Why must (service.findAllPresentations get first votes size) be equalTo(2) result in:
"not found: value first"
Yet, the "must be equalTo 2" of
(service.findAllPresentations.get.first.votes.size) must be equalTo 2, that is, method chaining works fine? - object chain chain chain param.
I've looked through the Scala book and website and can't really find a comprehensive explanation.
Is it in fact, as Rob H explains in Stack Overflow question Which characters can I omit in Scala?, that the only valid use-case for omitting the '.' is for "operand operator operand" style operations, and not for method chaining?
You seem to have stumbled upon the answer. Anyway, I'll try to make it clear.
You can omit dot when using the prefix, infix and postfix notations -- the so called operator notation. While using the operator notation, and only then, you can omit the parenthesis if there is less than two parameters passed to the method.
Now, the operator notation is a notation for method-call, which means it can't be used in the absence of the object which is being called.
I'll briefly detail the notations.
Prefix:
Only ~, !, + and - can be used in prefix notation. This is the notation you are using when you write !flag or val liability = -debt.
Infix:
That's the notation where the method appears between an object and it's parameters. The arithmetic operators all fit here.
Postfix (also suffix):
That notation is used when the method follows an object and receives no parameters. For example, you can write list tail, and that's postfix notation.
You can chain infix notation calls without problem, as long as no method is curried. For example, I like to use the following style:
(list
filter (...)
map (...)
mkString ", "
)
That's the same thing as:
list filter (...) map (...) mkString ", "
Now, why am I using parenthesis here, if filter and map take a single parameter? It's because I'm passing anonymous functions to them. I can't mix anonymous functions definitions with infix style because I need a boundary for the end of my anonymous function. Also, the parameter definition of the anonymous function might be interpreted as the last parameter to the infix method.
You can use infix with multiple parameters:
string substring (start, end) map (_ toInt) mkString ("<", ", ", ">")
Curried functions are hard to use with infix notation. The folding functions are a clear example of that:
(0 /: list) ((cnt, string) => cnt + string.size)
(list foldLeft 0) ((cnt, string) => cnt + string.size)
You need to use parenthesis outside the infix call. I'm not sure the exact rules at play here.

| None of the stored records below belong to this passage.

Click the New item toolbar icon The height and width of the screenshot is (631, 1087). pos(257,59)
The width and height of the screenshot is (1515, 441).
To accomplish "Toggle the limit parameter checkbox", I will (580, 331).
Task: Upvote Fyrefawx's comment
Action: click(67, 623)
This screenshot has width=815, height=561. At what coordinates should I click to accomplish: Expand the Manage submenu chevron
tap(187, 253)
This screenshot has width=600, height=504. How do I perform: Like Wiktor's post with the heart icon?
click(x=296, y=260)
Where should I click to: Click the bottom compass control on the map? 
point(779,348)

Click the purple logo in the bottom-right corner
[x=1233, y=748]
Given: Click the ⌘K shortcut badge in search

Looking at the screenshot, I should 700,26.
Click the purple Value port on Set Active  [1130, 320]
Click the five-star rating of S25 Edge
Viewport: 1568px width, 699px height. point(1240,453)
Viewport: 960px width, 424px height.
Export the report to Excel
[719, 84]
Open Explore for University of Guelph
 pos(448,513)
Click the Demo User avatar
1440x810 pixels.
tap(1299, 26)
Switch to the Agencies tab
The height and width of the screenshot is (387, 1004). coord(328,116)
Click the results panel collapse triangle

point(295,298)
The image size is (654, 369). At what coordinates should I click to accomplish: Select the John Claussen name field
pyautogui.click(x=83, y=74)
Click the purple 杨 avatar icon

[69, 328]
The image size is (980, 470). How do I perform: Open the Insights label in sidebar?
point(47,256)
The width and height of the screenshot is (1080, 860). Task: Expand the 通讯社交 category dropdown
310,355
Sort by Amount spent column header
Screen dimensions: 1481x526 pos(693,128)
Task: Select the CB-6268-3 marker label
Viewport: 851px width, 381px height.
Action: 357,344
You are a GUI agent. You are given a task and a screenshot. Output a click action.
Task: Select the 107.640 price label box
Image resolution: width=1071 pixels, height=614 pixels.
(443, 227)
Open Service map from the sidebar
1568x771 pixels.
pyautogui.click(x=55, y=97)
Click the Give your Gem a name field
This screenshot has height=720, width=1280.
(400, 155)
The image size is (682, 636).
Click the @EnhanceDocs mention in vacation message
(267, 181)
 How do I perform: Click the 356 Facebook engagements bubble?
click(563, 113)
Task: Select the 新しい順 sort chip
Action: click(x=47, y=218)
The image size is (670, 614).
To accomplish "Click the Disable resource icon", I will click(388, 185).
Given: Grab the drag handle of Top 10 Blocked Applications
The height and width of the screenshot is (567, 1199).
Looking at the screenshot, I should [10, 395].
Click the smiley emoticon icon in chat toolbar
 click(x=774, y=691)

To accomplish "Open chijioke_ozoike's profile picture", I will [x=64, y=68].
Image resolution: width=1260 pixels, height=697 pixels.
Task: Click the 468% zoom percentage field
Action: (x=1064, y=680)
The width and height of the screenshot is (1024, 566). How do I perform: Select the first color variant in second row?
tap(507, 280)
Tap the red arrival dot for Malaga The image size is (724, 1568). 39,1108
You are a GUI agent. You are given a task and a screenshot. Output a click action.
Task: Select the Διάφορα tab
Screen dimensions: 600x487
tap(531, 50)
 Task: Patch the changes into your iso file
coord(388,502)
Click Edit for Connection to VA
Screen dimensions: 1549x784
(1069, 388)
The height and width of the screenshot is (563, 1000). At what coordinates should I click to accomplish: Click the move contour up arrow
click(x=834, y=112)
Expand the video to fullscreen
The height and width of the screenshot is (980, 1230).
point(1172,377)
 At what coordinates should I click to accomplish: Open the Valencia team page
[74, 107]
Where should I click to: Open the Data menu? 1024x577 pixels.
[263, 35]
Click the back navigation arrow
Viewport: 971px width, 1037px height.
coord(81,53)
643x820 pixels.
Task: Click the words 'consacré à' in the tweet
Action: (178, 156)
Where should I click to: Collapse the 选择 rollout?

Now, let's talk about postfix. Postfix can be hard to use, because it can never be used anywhere except the end of an expression. For example, you can't do the following:
list tail map (...)
Because tail does not appear at the end of the expression. You can't do this either:
list tail length
You could use infix notation by using parenthesis to mark end of expressions:
(list tail) map (...)
(list tail) length
Note that postfix notation is discouraged because it may be unsafe.
I hope this has cleared all the doubts. If not, just drop a comment and I'll see what I can do to improve it.
Class definitions:
val or var can be omitted from class parameters which will make the parameter private.
Adding var or val will cause it to be public (that is, method accessors and mutators are generated).
{} can be omitted if the class has no body, that is,
class EmptyClass
Class instantiation:
Generic parameters can be omitted if they can be inferred by the compiler. However note, if your types don't match, then the type parameter is always infered so that it matches. So without specifying the type, you may not get what you expect - that is, given
class D[T](val x:T, val y:T);
This will give you a type error (Int found, expected String)
var zz = new D[String]("Hi1", 1) // type error
Whereas this works fine:
var z = new D("Hi1", 1)
== D{def x: Any; def y: Any}
Because the type parameter, T, is inferred as the least common supertype of the two - Any.
Function definitions:
= can be dropped if the function returns Unit (nothing).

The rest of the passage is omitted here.